The Courage to Speak and Be Still
This brings us to a central question: What does moral courage look like in "moments of contraction"? For institutions like colleges and universities now quietly rolling back diversity initiatives out of fear, the answer isn't simple. As one educator noted, "I wonder if these leaders realize that they can also be sued by civil rights organizations for complying with segregationist executive orders that are not law?" Perhaps it's "damned if you do, damned if you don't," but in such a bind, wouldn't it make most sense to act on the side of inclusion rather than exclusion?
For individuals, moral courage might look like knowing when to be loud and when to be still—a wisdom that comes from asking not "What will they do next?" but rather "What can I do right now that will make these harms less damaging? What do people need to keep safe?"
Sometimes, as in my childhood confrontation with racism, speaking out is necessary despite the consequences. Other times, as in the strategic stillness of not providing the spectacle of violence that would justify further oppression, resistance takes the form of careful restraint.
Words Live Beyond Erasure
The Jewish holiday of Purim was celebrated this month. It commemorates a story of survival and resistance. In the Book of Esther, a Persian king's advisor plots to exterminate the Jewish people. Queen Esther, who had concealed her Jewish identity, risks her life by revealing it to the king, ultimately saving her people. After their deliverance, the Jewish community responds not just with relief but with feasting and celebration—transforming what would have been a day of destruction into one of jubilation. This is why Purim is celebrated today—because choosing joy in the aftermath of narrowly avoided annihilation becomes itself an act of defiance against those who sought their destruction. The story also teaches that "hiding can sometimes lead to revelation" when done strategically, and perhaps most importantly, that "redemption begins with small, courageous acts" like Esther's decision to speak truth to power despite the consequences.
Words don't disappear when governments erase them. They live in the spaces we create, in the conversations we hold, in the commitments we make to one another. The language of justice, care, and belonging continues to flourish not just in policies but in how we engage and act every day.
As we navigate this moment of democratic contraction, perhaps our task is to engage in similar small, courageous acts—sometimes by speaking truth despite the consequences, sometimes by strategic stillness, always by remaining true to the words that matter: justice, equity, community, belonging. These words live not in government documents but in our actions, in our willingness to stand in the contradictions and work toward their resolution.
In the end, it's not just the words that matter, nor is it just the silence. It's the integrity with which we choose between them, the wisdom to know when each is needed, and the courage to bear the consequences of those choices.
The child who faced punishment for challenging racist words grew into an adult who understands the complex calculus of when to speak and when to be still.
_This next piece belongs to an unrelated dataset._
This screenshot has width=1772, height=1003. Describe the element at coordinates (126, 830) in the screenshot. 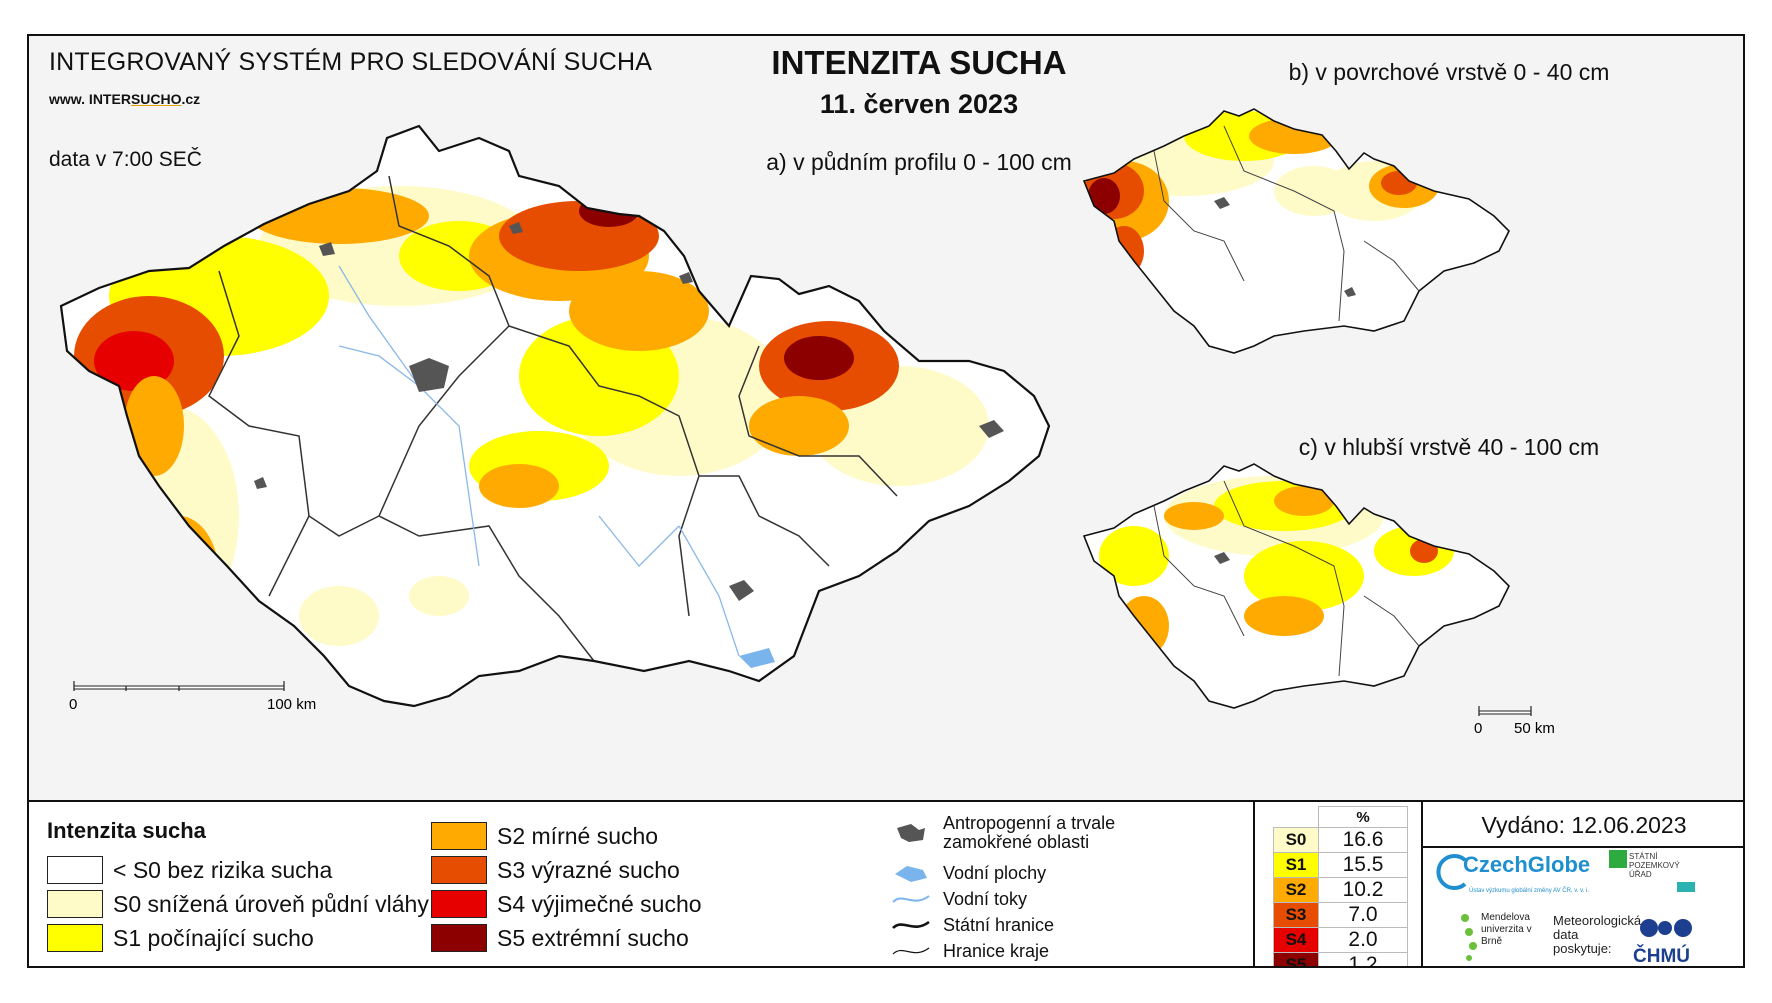

I see `legend-title: Intenzita sucha` at that location.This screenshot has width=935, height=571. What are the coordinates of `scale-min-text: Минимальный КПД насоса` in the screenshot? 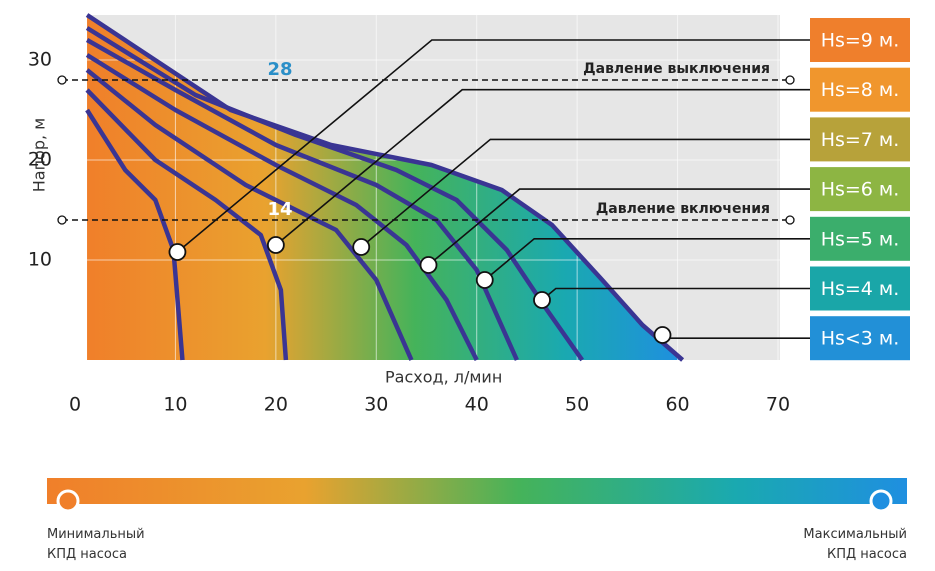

Today, this wisdom feels more vital than ever. The words that matter—justice, equity, community, belonging—survive not because they're preserved in official documents but because we carry them in our actions. Each of us must recognize what form of resistance our position demands: the strategic silence that prevents violent provocation or the vocal persistence that keeps erased words and democracy alive. As Senator Warnock reminds us, these contractions give birth to new possibilities—if we have the wisdom to match our words and our silences to the specific demands of this moment.




Thank you for your thoughtful essay. We all needed this today.
Beautiful and thoughtful essay, Melissa. Thank you!